States impose withholding taxes on royalty payments to prevent the loss of such income, so if Switzerland reduces the withholding tax rate it will have an impact, say campaigners.
Bürgi points to the examples of Mexico which accepted a lower withholding tax rate of 7.5%, compared to 12.5% for Peru. More extreme was Georgia, which under their DTA are not allowed to levy any withholding taxes on Swiss firms. “They had to accept zero in order to get the new provision on information exchange,” she said.
At the World Economic Forum (WEF) annual meeting in Davos in January, Swiss Finance Minister Eveline Widmer-Schlumpf held talks with Angel Gurría, Secretary-General of the OECD, to confirm Switzerland’s willingness to play a constructive and active role in the development of a global standard for the automatic exchange of information which is moving ahead fast.
Both sides acknowledged Switzerland’s signing of the OECD/Council of Europe Convention on Mutual Administrative Assistance in Tax Matters, as well as the progress made within the framework of the Global Forum’s peer review.
The automatic exchange of information was also discussed during talks with the European Commissioner for Taxation, Algirdas Šemeta. Other topics addressed on this occasion included the current status of the discussions on business taxation, as well as the ongoing negotiations on the taxation of savings agreement.
(Source: Swiss finance ministry)
Not surprising or conclusive
The Swiss foreign ministry, which commissioned the study from the Bern institute, said it was not surprised by the results which it said were in line with those of similar studies carried out elsewhere, such as in the Netherlands.
Last August the Dutch government said it would offer nearly two dozen developing countries the chance to renegotiate double taxation treaties to close loopholes that allow multinationals to avoid taxation. The decision to examine the treaties came after several studies found that emerging economies are losing revenue due to low tax rates set in the deals.
Swiss foreign ministry spokesman Stefan von Below said the Bern study did not provide conclusive evidence but said it was an important contribution to current national and international discussions about illicit financial flows from developing countries.
He argued Swiss DTAs were fair as Switzerland pushed for low tax rates with all countries during negotiations. He added that the small number of treaties concluded with developing countries may be explained by the fact that the level of economic activities with many of them was too low.
However, the signing of the OECD Multilateral Convention on Mutual Administrative Assistance in Tax Matters in October 2013 was likely to add over 20 more developing countries to Switzerland’s list, said the spokesman.
Pascal Duss, deputy head of bilateral tax issues, from the State Secretariat for International Financial Matters, was much more critical of the study’s findings, however, which he said contained several errors.

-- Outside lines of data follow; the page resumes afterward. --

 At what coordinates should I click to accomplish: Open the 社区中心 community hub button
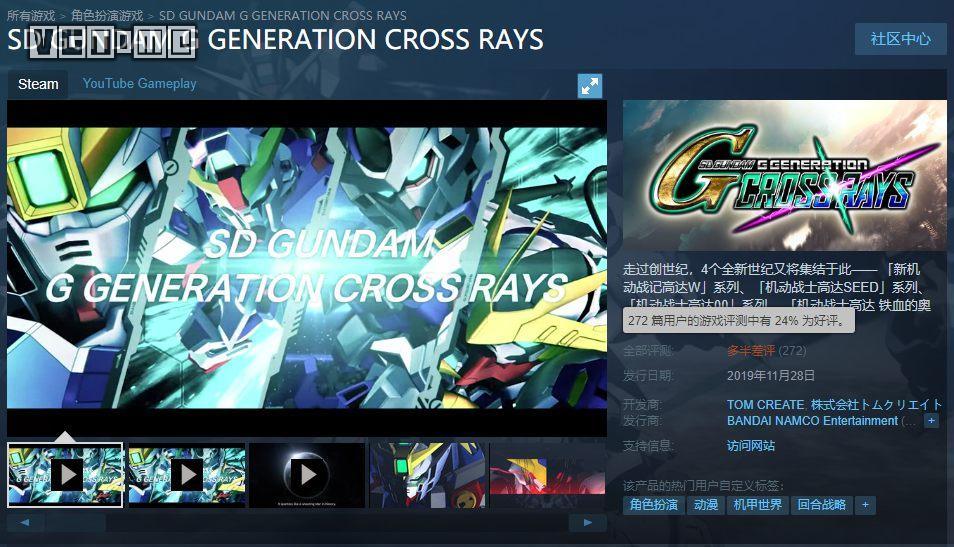[x=901, y=39]
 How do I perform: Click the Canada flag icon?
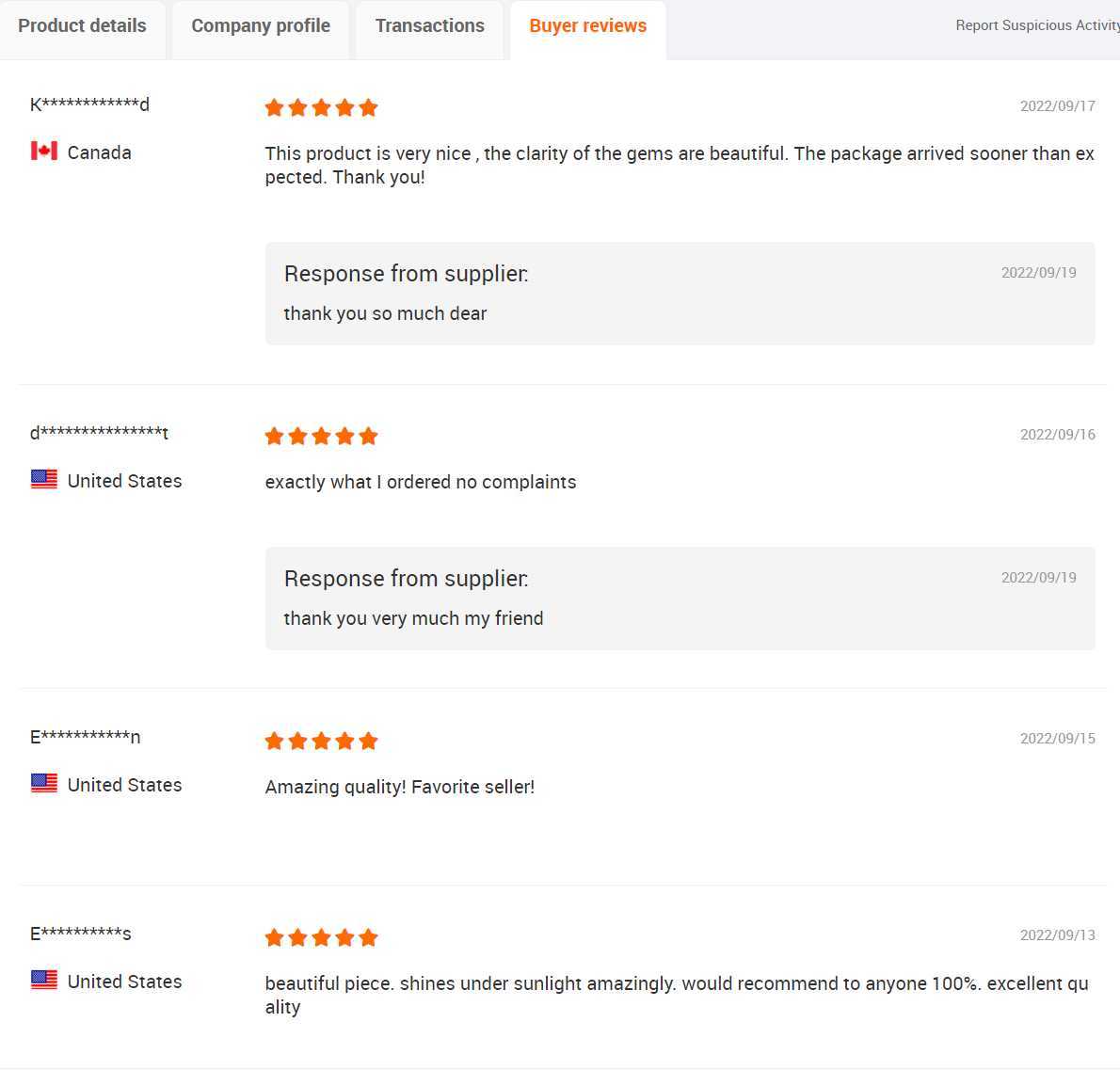[44, 151]
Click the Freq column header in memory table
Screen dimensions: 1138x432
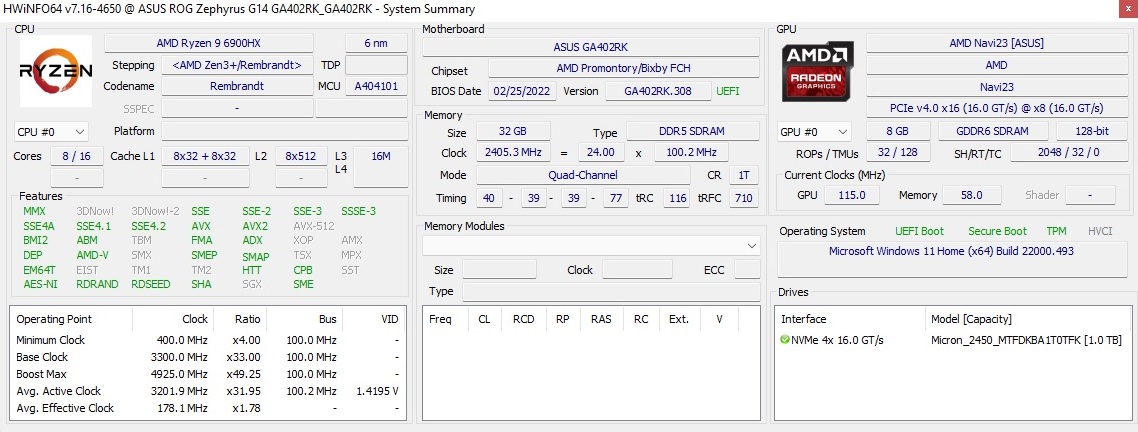click(440, 319)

“They say these DTAs are the ‘result of bargaining between stronger and weaker partners and tend to contain provisions that are more favourable to Switzerland’. This is simply not the case,” he told swissinfo.ch.

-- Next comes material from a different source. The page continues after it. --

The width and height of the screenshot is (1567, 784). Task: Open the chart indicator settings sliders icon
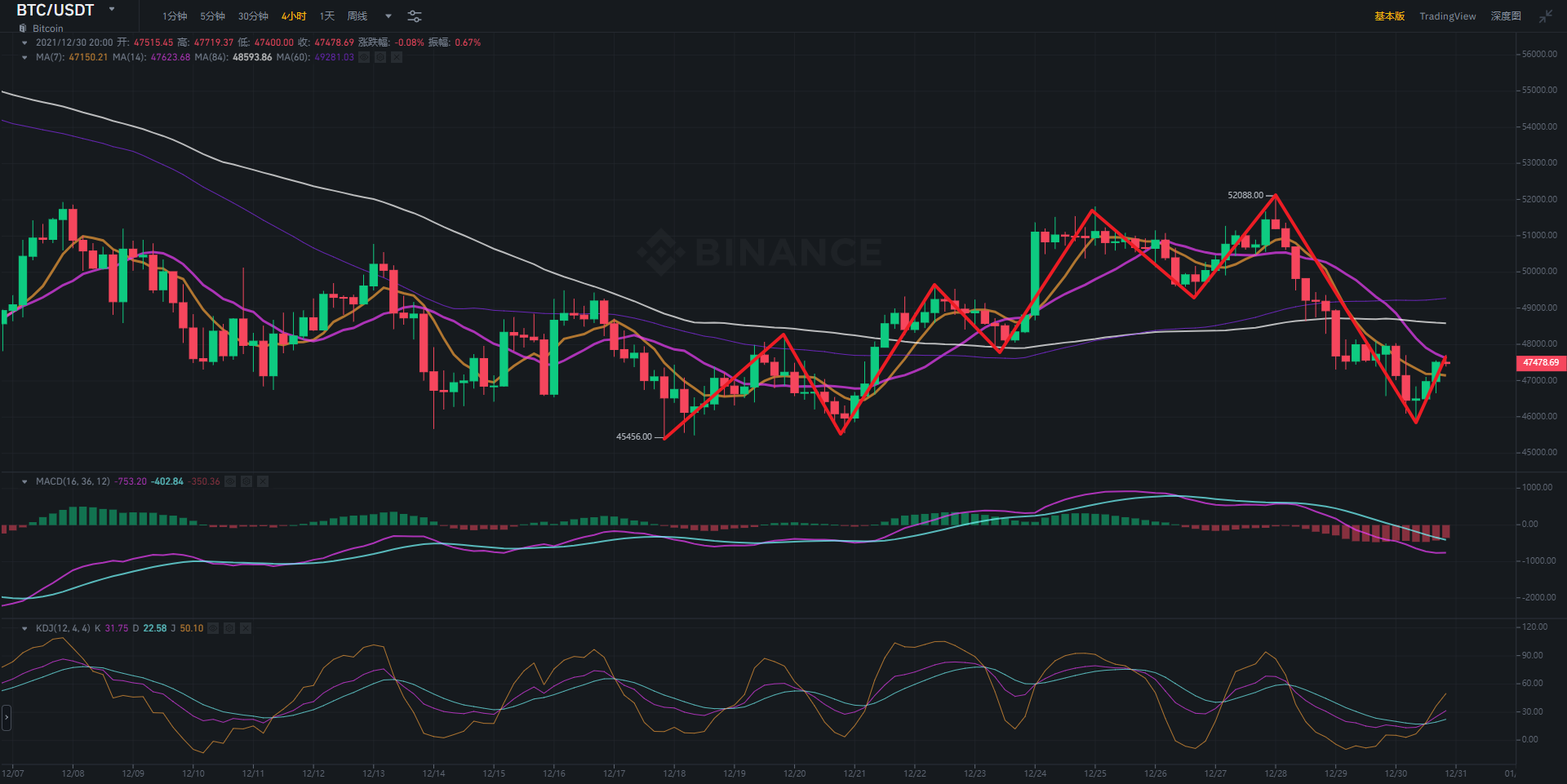click(415, 16)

He said Switzerland only signed DTAs with developing countries where economic activities were at a certain level and a priority. He added it was unrealistic to consider totally equal treatment across all DTAs as the treaties formed a ‘bridge’ between the internal tax regimes of two countries which were ‘never the same’.
“The study authors might be good lawyers but they are definitely not tax lawyers. Many of the ideas are very utopian,” he noted.